▸ **Work task**
Please return every line of the records that contains the word "checkbox".

▸ **Information**
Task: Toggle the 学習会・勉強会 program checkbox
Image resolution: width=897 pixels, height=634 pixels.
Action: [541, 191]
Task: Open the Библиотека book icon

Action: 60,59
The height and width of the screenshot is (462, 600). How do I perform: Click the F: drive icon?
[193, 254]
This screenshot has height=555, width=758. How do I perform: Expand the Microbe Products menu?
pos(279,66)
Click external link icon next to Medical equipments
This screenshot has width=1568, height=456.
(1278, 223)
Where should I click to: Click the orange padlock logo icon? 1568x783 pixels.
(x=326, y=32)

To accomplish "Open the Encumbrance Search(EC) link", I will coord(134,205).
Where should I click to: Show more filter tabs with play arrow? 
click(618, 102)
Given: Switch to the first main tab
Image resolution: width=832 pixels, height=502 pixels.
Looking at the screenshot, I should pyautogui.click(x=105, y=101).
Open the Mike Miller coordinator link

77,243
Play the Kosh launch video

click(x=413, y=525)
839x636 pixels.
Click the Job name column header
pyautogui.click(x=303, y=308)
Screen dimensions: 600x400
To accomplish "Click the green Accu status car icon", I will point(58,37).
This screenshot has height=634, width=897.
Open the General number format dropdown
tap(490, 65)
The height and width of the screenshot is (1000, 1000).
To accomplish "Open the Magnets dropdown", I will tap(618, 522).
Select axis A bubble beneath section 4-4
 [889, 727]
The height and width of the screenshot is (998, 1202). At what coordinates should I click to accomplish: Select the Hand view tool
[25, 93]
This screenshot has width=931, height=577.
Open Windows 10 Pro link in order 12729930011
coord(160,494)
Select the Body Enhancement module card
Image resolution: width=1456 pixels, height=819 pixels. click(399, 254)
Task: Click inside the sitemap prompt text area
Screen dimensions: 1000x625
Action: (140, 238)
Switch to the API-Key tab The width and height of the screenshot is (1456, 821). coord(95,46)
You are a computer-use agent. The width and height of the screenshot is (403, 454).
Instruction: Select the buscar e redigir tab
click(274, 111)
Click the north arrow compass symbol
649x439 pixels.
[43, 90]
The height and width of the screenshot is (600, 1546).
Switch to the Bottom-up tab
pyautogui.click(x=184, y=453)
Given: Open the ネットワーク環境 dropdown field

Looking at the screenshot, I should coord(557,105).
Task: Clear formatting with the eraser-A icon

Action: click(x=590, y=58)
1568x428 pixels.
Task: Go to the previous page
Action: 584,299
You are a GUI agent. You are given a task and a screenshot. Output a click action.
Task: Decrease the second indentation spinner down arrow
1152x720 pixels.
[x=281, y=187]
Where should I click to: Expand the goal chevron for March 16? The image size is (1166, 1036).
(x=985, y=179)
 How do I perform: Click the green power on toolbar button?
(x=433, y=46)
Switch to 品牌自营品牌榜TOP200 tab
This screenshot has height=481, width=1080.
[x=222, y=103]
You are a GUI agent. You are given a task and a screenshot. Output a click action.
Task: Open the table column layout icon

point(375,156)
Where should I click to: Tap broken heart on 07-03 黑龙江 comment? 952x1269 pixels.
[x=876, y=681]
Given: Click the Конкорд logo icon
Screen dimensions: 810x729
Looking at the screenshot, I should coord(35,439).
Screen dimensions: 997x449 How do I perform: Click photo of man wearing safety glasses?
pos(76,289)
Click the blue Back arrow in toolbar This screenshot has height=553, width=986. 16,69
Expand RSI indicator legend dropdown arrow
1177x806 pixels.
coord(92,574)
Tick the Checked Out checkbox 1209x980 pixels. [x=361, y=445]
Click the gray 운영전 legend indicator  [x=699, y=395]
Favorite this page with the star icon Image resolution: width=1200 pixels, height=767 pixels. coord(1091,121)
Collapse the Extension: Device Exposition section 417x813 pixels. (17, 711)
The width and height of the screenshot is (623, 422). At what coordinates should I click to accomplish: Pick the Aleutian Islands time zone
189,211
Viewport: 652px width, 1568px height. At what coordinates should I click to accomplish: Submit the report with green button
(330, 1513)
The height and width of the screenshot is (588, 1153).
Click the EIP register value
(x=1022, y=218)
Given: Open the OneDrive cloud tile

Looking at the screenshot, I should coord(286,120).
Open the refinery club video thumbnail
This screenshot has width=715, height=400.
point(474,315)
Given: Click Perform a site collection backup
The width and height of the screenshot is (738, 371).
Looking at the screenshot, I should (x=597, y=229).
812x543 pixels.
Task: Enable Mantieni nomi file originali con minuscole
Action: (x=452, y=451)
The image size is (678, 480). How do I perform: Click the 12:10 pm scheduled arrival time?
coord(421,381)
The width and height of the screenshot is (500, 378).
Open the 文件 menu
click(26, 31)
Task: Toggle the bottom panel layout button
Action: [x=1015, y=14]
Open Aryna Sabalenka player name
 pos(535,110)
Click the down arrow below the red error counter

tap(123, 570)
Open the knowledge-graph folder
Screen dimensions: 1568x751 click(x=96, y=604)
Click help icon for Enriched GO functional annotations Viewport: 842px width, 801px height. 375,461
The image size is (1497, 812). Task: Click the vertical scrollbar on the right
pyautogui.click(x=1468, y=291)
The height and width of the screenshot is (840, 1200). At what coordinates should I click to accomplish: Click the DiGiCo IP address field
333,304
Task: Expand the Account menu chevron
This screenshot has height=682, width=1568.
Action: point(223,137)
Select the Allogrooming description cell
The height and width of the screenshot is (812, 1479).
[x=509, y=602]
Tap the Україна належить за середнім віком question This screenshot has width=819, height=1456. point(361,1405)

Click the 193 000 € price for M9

▸ **Exercise output**
Task: Toggle the 学習会・勉強会 program checkbox
Tick the Checked Out checkbox 1209x980 pixels. [x=361, y=445]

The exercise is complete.